Include planning, context switching, and valid recovery paths that reflect real-world usage.
Action Definitions
Actions are logged as low-level, platform-native primitives, preserving the exact structure of human input.
macOS / Windows Actions
Mouse Movement
- mouseover_start
- mouseover_end
Mouse Clicks
- mouse_down_left
- mouse_up_left
- click_count
- 1 = single
- 2 = double
- 3 = triple (same coordinates)
Drag Actions
- mouse_down_left
- drag_start
- drag_end
- mouse_up_left
Scroll Actions
- scroll_start
- scroll_end
- direction: up | down | left | right
Keyboard Input
- key_down
- key_up
- input_text_start
- input_text_end
Rules
- Combo keys use explicit concatenation
Example:CtrlLeft+AltRight+KeyA - Functional keys are logged explicitly
- Modifier keys are logged separately and precisely
Android / iOS
Touch Actions
- tap
- double_tap
- long_press (duration in milliseconds)
Scroll Gestures
- scroll_up
- scroll_down
- scroll_left
- scroll_right
Pinch Gestures
- pinch_zoom_in
- pinch_zoom_out
(two-point coordinates captured)
Drag Actions
- drag_start
- drag_end
Text Input
- input_text
(masked values with character length)
Device-Level Events
- orientation_lock
- recent_button
- back_button
- home_button
Files Included (Per Task)
Each task generates a complete, deterministic set of files:
-
Prompt File (.txt)
Task instruction and optional setup context -
Video File (.mp4)
Continuous screen recording at 60 FPS -
Raw Action Log (.txt / .csv)
Machine-readable event stream with timestamps -
Grouped Action Log (.txt)
Human-readable grouping of actions -
Frame Images (.webp)
Pre-action and post-action UI snapshots -
Chain-of-Thought File (.txt / .csv)
Human reasoning when applicable -
Metadata File
Structured task summary and QA signals
Task Object
-The task object is the top-level record for a complete demonstration.
Core Fields
-
Task ID
Unique identifier linking all files -
Prompt
Natural-language task instruction -
Context
Optional setup or prerequisites -
Environment
- OS: Windows | macOS | Android | iOS (in progress)

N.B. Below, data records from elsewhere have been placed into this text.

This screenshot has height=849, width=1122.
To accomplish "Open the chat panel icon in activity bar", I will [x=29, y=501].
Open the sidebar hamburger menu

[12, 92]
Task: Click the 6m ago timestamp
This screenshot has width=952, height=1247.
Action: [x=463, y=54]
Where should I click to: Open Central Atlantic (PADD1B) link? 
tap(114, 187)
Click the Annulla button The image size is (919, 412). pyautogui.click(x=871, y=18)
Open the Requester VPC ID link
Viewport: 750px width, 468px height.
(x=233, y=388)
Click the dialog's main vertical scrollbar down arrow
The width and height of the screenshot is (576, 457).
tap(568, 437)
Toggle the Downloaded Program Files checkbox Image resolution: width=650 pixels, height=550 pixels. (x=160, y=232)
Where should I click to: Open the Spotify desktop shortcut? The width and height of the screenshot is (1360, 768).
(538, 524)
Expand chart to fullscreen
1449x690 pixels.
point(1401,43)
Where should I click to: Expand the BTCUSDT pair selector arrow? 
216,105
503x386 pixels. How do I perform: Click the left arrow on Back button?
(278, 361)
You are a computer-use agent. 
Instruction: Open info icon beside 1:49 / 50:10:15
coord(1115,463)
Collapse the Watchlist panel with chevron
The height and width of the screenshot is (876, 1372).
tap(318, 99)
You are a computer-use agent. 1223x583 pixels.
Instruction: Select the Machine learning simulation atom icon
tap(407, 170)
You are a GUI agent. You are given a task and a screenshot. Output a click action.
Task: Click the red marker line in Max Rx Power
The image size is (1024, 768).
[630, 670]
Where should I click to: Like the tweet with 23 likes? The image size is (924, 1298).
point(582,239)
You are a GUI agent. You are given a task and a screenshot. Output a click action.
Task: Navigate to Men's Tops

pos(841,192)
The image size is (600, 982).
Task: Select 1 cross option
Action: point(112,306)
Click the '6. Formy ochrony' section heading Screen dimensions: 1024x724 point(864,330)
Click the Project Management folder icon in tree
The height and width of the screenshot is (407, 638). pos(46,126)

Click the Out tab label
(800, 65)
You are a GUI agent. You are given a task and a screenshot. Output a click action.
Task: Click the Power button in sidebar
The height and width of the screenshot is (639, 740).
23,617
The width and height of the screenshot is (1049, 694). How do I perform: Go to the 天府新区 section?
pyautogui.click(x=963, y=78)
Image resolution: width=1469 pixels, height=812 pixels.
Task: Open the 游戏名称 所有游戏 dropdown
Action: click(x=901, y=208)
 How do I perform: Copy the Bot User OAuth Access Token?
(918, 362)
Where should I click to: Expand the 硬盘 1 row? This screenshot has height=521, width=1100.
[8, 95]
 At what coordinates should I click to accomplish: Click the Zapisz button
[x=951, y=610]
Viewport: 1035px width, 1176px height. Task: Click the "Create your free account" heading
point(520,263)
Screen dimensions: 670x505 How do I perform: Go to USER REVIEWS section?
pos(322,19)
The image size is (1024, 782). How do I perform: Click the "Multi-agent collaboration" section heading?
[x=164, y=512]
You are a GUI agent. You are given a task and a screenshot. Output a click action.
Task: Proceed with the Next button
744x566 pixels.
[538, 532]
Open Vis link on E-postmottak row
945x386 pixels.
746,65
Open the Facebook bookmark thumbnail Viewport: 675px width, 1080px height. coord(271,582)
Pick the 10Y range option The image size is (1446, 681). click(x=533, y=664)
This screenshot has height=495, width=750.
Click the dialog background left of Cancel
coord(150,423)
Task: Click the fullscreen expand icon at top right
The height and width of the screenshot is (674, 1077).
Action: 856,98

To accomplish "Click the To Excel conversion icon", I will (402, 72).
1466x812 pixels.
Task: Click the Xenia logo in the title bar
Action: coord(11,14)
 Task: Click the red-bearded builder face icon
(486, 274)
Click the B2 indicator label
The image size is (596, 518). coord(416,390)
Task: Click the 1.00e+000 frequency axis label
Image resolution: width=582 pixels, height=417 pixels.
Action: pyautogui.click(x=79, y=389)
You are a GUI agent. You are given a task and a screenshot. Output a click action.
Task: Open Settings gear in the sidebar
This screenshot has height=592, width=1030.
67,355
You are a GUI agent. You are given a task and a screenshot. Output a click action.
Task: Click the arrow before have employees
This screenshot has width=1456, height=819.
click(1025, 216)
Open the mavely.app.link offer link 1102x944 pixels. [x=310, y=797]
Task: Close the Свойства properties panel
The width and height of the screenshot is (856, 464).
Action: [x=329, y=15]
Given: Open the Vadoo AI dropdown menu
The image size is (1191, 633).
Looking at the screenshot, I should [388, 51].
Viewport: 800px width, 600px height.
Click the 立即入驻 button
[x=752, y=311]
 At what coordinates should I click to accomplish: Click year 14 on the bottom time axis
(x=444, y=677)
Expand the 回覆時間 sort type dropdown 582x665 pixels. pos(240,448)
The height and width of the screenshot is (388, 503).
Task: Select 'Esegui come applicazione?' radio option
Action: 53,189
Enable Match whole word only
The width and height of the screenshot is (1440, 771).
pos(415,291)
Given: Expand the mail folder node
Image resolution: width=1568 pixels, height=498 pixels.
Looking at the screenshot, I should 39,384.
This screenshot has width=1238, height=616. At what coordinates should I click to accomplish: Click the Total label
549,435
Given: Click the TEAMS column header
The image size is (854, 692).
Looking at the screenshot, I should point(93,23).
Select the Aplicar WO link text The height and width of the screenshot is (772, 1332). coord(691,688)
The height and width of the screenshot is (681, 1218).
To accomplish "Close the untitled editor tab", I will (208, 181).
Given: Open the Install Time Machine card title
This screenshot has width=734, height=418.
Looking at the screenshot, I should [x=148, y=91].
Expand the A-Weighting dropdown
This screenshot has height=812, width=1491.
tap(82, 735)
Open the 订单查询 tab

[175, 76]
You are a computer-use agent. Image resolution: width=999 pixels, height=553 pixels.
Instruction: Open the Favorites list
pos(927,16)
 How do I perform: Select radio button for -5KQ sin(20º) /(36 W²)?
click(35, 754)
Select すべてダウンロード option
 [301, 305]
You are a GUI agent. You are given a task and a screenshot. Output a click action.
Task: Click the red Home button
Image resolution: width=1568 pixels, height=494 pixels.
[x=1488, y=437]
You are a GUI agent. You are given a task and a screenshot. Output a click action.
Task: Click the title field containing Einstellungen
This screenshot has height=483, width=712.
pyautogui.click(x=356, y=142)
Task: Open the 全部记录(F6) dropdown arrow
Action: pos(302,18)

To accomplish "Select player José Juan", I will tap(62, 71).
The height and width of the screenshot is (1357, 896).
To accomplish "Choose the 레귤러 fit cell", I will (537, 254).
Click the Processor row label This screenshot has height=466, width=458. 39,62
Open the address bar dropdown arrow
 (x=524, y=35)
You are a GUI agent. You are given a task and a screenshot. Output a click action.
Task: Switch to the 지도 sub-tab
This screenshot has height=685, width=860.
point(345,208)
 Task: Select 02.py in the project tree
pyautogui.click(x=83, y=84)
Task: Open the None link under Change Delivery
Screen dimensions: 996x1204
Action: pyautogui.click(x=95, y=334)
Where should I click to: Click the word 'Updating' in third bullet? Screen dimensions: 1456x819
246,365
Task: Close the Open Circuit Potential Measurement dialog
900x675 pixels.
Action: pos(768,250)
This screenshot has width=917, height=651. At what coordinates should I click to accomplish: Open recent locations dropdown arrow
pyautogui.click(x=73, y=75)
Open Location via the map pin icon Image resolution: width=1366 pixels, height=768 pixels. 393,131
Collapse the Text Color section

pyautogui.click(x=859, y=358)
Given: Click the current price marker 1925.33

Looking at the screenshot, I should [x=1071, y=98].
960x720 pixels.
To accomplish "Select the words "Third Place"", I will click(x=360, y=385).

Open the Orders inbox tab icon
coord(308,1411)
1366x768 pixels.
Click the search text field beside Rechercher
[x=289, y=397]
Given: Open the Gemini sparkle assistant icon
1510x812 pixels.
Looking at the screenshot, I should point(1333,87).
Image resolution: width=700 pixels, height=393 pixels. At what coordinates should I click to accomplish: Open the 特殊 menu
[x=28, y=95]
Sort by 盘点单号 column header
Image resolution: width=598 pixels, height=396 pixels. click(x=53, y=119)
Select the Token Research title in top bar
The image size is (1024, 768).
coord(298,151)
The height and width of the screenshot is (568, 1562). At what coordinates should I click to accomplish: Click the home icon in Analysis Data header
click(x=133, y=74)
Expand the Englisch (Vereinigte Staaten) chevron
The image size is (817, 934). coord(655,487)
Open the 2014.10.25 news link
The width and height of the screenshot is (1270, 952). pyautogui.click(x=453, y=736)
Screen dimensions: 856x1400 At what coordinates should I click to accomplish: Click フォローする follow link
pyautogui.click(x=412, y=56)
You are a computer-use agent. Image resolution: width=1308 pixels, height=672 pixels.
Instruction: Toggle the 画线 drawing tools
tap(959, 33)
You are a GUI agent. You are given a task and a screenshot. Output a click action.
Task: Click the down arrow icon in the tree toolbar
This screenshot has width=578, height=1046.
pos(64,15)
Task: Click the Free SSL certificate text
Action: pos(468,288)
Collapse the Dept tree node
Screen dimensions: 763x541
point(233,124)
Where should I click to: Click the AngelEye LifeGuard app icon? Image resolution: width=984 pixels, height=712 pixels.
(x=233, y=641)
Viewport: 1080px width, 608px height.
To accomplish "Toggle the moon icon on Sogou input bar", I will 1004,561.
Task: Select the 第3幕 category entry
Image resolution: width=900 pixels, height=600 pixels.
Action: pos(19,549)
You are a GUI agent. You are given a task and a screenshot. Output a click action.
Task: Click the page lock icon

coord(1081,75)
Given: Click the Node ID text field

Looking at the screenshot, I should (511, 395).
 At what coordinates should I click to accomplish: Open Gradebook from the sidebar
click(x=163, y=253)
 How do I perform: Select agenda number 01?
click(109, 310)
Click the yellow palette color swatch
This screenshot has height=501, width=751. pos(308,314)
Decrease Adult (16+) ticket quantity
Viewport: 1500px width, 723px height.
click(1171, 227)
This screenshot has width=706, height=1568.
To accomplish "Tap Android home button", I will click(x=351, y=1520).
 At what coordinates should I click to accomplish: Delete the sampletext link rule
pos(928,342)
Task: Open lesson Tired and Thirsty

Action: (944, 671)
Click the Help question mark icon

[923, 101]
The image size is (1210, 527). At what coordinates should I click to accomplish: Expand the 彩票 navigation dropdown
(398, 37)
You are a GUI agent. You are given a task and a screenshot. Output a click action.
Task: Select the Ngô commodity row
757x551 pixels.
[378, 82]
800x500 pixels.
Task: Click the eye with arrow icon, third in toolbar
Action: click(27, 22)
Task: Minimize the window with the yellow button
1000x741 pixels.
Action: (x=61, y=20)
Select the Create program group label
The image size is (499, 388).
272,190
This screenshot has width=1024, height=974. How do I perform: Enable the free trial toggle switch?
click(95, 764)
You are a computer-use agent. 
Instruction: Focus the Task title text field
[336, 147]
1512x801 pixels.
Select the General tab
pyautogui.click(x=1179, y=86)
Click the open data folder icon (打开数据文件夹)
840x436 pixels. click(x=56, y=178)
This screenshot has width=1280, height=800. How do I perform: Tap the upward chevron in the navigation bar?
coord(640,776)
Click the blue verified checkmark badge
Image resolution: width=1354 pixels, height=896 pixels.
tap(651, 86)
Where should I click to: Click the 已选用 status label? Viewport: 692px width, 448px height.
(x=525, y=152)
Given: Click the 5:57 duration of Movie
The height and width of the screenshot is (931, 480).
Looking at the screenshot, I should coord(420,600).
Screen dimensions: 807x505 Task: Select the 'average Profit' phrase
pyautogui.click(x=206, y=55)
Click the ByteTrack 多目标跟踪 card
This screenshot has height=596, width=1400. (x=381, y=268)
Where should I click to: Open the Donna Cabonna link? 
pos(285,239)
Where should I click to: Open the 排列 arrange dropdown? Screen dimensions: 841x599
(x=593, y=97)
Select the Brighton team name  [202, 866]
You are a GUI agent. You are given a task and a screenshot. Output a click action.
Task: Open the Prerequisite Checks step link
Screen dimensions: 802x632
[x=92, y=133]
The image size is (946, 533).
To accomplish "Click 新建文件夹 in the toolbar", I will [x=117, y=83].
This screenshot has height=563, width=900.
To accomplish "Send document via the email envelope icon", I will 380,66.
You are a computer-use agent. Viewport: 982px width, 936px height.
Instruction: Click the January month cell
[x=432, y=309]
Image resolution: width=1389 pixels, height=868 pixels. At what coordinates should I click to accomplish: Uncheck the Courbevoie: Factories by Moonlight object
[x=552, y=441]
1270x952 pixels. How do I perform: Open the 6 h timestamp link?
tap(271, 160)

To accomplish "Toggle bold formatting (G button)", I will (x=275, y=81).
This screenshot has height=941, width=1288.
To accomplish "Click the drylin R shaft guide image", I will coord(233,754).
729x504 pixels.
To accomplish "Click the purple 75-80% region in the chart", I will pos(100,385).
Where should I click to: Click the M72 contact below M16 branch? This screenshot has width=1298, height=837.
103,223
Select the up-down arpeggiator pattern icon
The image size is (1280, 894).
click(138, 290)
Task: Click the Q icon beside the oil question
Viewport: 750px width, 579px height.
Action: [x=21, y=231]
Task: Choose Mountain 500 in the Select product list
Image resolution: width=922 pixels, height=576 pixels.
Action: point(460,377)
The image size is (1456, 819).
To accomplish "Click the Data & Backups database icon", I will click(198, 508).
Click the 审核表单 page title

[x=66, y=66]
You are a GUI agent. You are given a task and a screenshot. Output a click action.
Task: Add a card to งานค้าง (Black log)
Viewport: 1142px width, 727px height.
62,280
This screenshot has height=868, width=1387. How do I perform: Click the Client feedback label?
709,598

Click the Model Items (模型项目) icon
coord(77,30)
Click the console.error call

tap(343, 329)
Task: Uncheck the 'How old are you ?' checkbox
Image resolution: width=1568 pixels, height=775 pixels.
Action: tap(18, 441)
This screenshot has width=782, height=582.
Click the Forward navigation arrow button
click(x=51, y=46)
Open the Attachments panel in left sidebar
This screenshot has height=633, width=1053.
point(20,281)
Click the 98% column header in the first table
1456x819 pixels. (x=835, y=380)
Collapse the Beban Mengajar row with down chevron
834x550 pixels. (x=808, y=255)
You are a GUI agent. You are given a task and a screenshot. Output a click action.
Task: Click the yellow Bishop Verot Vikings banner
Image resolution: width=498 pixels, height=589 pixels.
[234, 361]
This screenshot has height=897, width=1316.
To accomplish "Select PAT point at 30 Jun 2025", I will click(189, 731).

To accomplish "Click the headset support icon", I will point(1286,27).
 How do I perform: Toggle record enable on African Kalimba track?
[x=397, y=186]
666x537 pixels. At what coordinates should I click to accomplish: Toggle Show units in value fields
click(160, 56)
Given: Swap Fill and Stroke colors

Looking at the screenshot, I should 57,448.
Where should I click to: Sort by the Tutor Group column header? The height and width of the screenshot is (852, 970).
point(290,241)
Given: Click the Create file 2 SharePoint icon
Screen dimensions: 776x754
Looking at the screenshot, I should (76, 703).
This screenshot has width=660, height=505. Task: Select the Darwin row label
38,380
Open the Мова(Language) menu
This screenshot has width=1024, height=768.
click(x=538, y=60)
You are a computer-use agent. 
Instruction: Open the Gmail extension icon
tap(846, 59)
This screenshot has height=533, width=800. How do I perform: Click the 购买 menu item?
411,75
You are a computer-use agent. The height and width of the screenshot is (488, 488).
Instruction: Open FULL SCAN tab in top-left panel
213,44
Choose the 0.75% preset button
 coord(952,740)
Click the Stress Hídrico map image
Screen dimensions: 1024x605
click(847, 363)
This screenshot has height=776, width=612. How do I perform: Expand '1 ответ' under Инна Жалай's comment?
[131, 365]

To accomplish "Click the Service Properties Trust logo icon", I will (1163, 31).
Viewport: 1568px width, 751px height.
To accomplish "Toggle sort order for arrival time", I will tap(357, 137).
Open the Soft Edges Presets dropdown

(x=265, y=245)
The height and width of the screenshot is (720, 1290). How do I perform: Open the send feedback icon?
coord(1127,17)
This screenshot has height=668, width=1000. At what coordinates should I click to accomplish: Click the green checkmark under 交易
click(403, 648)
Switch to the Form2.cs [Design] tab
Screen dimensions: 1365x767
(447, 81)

- Screen resolution: width × height (pixels)
- Device type: Desktop | Laptop | Mobile
Supported Execution Environments (Desktop)
macOS
- macOS 12 Monterey, 13 Ventura, 14 Sonoma, 15 Sequoia
- Screen resolution: 1920 × 1080 or higher
- Devices: MacBook, iMac, Mac mini, Mac Studio
- Architecture: Apple Silicon or Intel (64-bit)
Windows
- Windows 10, Windows 11
- Screen resolution: 1920 × 1080
- Devices: Desktop or Laptop
- Architecture: 64-bit required
Action Object
An action object represents a single user interaction in sequential order.
Fields
-
Action Type
mouse_move, mouse_down, mouse_up, click, scroll, drag_start, drag_end,
keypress, text_input, tap, double_tap, long_press,
pinch_zoom_in, pinch_zoom_out,
orientation_change, back_button, home_button -
Timestamp
Millisecond-precision event time -
Coordinates
Screen-relative (x, y), when applicable -
Key Code
Normalized keyboard identifier -
Click Count
1 | 2 | 3 -
Direction
Up | Down | Left | Right -
Duration (ms)
For timed actions
Frame Object
Frames capture the visual UI state aligned to action completion.
- Frames are generated only for grouped human actions
- Not generated for every raw event
Fields
- Frame ID
- Relative Timestamp
- Resolution (width × height)
- Image (.webp, RGB)
- Frame Type
- Pre-action
- Post-action
Video Object
- Full screen recording of the entire task
- Captured at 60 FPS
- Time-aligned with action logs and frames
- Used for playback, verification, QA, and training
Metadata Object
Metadata summarizes execution context and quality signals.
- Task ID
- Environment (OS, device, resolution, UI theme)
- Tooling (tool name and version)
- Task Summary (duration, action count, FPS)
- Lag Percentage (typically 10–35%)
File Structure
- One directory per Task ID
- Deterministic naming
- Files ordered by timestamp
- No shared files across tasks
Usage Notes
The dataset supports multiple learning and evaluation paradigms using the same task data.
Behavior Cloning
Models learn to predict human actions from observed UI state.
Offline Reinforcement Learning
Full action sequences and timing are preserved.
Vision–Language–Action Models
Prompts, frames, and actions are time-aligned for instruction-following.
Analysis and Inspection
Consistent structure enables replay, validation, debugging, and workflow analysis.